Multicellular biofilms are an ancient bacterial adaptation that offers a protective environment for survival in hostile habitats. In microaerophilic organisms such as Campylobacter, biofilms play a key role in transmission to humans as the bacteria are exposed to atmospheric oxygen concentrations when leaving the reservoir host gut. Genetic determinants of biofilm formation differ between species, but little is known about how strains of the same species achieve the biofilm phenotype with different genetic backgrounds. Our approach combines genome-wide association studies with traditional microbiology techniques to investigate the genetic basis of biofilm formation in 102 Campylobacter jejuni isolates. We quantified biofilm formation among the isolates and identified hotspots of genetic variation in homologous sequences that correspond to variation in biofilm phenotypes. Thirteen genes demonstrated a statistically robust association including those involved in adhesion, motility, glycosylation, capsule production and oxidative stress. The genes associated with biofilm formation were different in the host generalist ST-21 and ST-45 clonal complexes, which are frequently isolated from multiple host species and clinical samples. This suggests the evolution of enhanced biofilm from different genetic backgrounds and a possible role in colonization of multiple hosts and transmission to humans.

Figures

Figure 1
Figure 1
Genetic relatedness and biofilm formation of C . jejuni and C . coli isolates. Population structure of (A) C . jejuni and (B) C . coli with each isolate labelled as belonging to the upper (red; OD 600 above 0.272), middle (pink; OD600 between 0.201 and 0.272) or lowest (white; OD600 below 0.201) 33rd percentile of biofilm formers based upon phenotype assays. MLST clonal complexes coloured according to the common isolate source for C . jejuni generalists (black), cattle specialists (blue), chicken specialists (orange) and wild bird specialists (green). Trees were based on 761 381 and 1 018 234 bp core genome alignments for C . jejuni and C . coli, respectively, calculated using an approximation of the maximum likelihood algorithm.

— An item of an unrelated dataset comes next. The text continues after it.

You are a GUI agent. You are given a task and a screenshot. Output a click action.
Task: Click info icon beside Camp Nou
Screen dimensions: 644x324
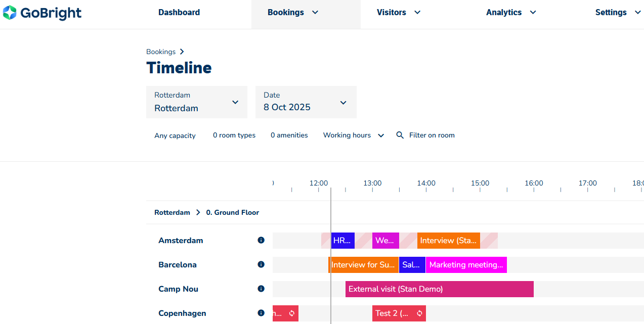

The scale bar represents the average number of polymorphisms per site. Local support values on each branch were calculated with default values in FastTree2. Values reflect the reliability of each split in the tree and were estimated using the Shimodaira–Hasegawa test on the three alternate topologies around that split, at a default re‐sampling rate of 1000 re‐samples for each split. (C) Biofilm formation scores in four major ecological groups of C ampylobacter including host generalists, chicken specialists, cattle specialists and C . coli. The proportion of isolates in the upper, middle and lowest biofilm formation percentile in these four ecological groups is statistically different (χ2 test; P = 0.0116).
Figure 2
Figure 2
Genome position of biofilm‐associated genetic elements. A. Frequency of biofilm‐associated 30 bp words from the original and/or verification genome‐wide association studies, mapped to the C . jejuniNCTC11168 reference genome for ST‐21 (blue) and ST‐45 (red) clonal complex isolates. B. Visualized using Artemis (Carver et al., 2009) showing biofilm‐associated words (inner circle) in relation to annotated coding regions (black lines) and oxidative stress (orange), capsule and extrapolysaccharides (purple), nickel transport (green) and biofilm genes from published studies (Svensson et al., 2009; Howlett et al., 2012; Avila‐Ramirez et al., 2013; van Alphen et al., 2014).
Figure 3
Figure 3
Correlation of biofilm formation with oxidative stress resistance phenotypes. A. Distribution of H 2 O 2 inhibition zone diameters (cm) on agar plates for isolates in the upper (above OD 600 of 0.272), middle and lowest (below OD 600 of 0.201) 33rd percentile of biofilm formation. Each point represents at least three biological replicates per isolate. The mean is indicated, with error bars representing the standard deviation. B. Distribution of biofilm formation (OD at 600 nm) at different oxygen concentrations (20% – atmospheric, 10% and 5%). Tukey box plots are shown, the horizontal bar represents the median and the box encompasses half of all data points for the corresponding condition. Asterisks in both panels indicate statistical significant differences between conditions with one asterisk for P ≤ 0.05, two for P ≤ 0.01 and three for P ≤ 0.001.